• [INPUT RECORDS]
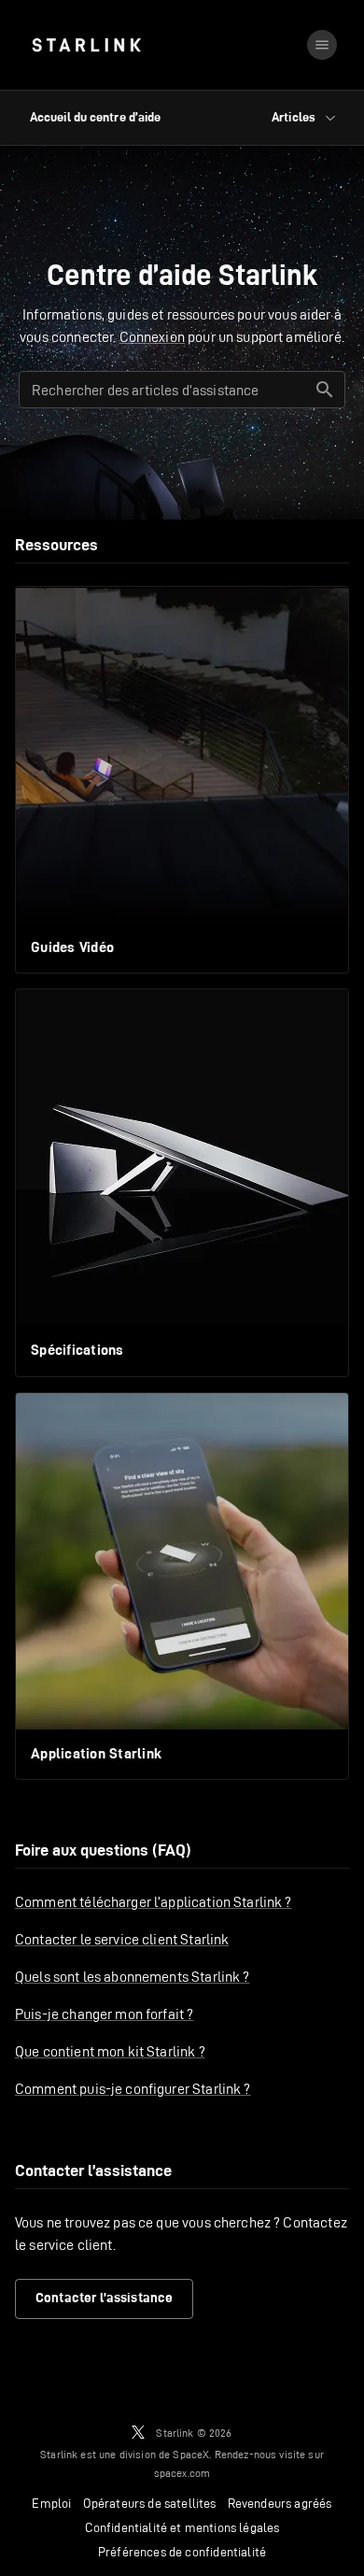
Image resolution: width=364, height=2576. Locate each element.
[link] (86, 45)
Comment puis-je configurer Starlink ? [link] (133, 2089)
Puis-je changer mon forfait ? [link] (104, 2014)
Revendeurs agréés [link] (280, 2503)
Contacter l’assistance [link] (104, 2298)
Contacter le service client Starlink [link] (122, 1939)
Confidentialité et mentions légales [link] (182, 2527)
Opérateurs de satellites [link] (150, 2503)
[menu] (322, 45)
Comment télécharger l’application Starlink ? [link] (153, 1902)
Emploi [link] (51, 2503)
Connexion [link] (152, 337)
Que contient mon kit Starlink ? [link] (110, 2051)
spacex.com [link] (182, 2473)
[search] (324, 389)
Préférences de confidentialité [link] (182, 2551)
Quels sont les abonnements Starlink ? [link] (132, 1977)
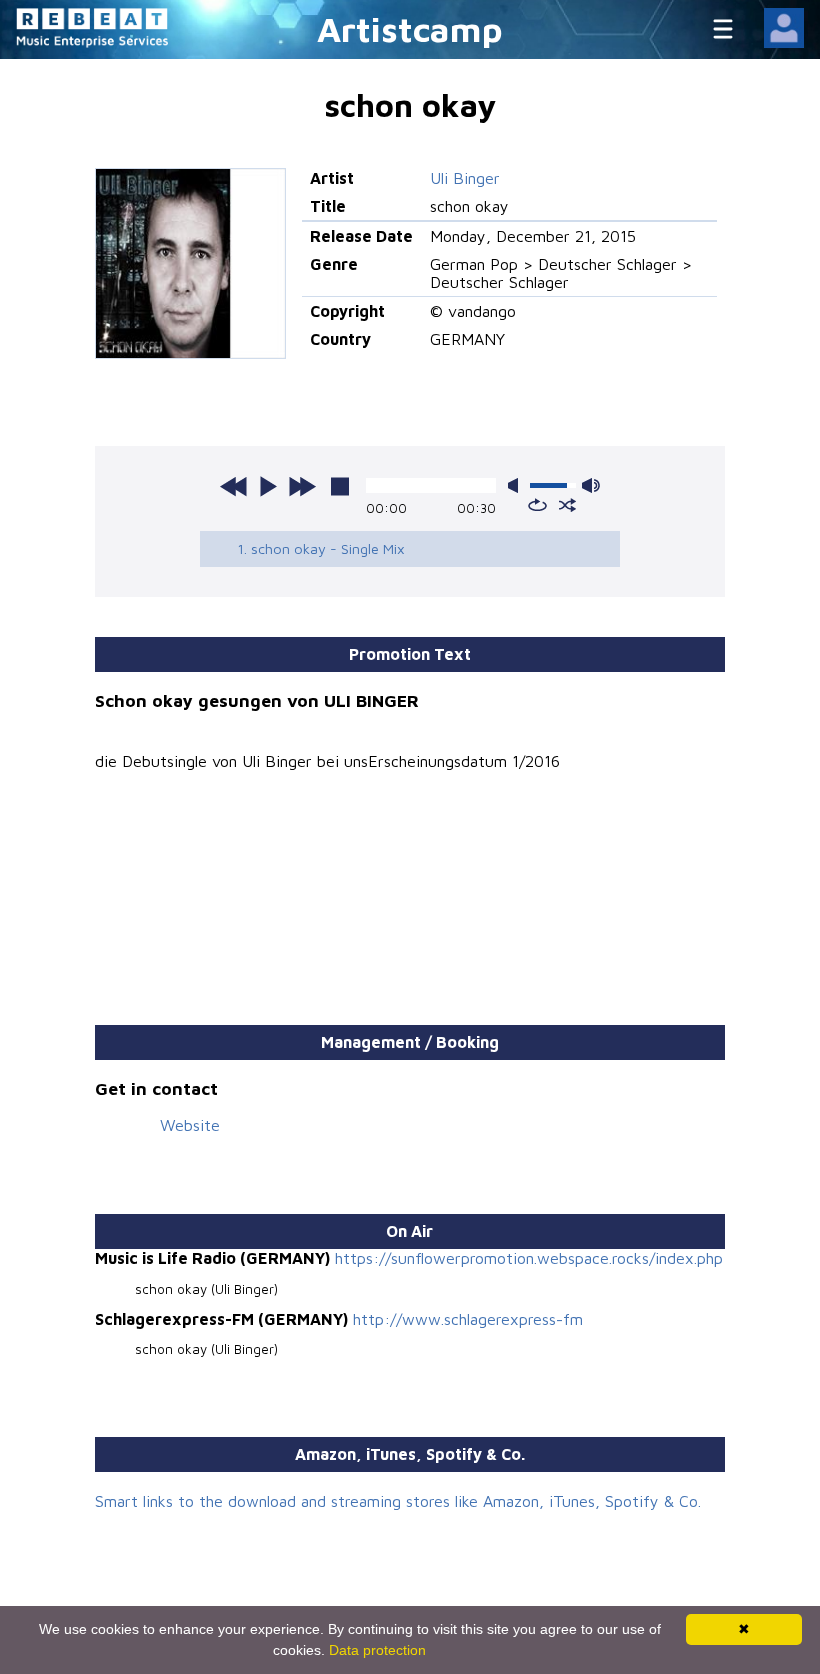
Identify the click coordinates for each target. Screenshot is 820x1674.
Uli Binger (465, 178)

• [TASK TO CARRY OUT] Determine the number of lines in the listing that contain the string "Starlink". Write that number and nothing else.

• [YOUR RESPONSE] 5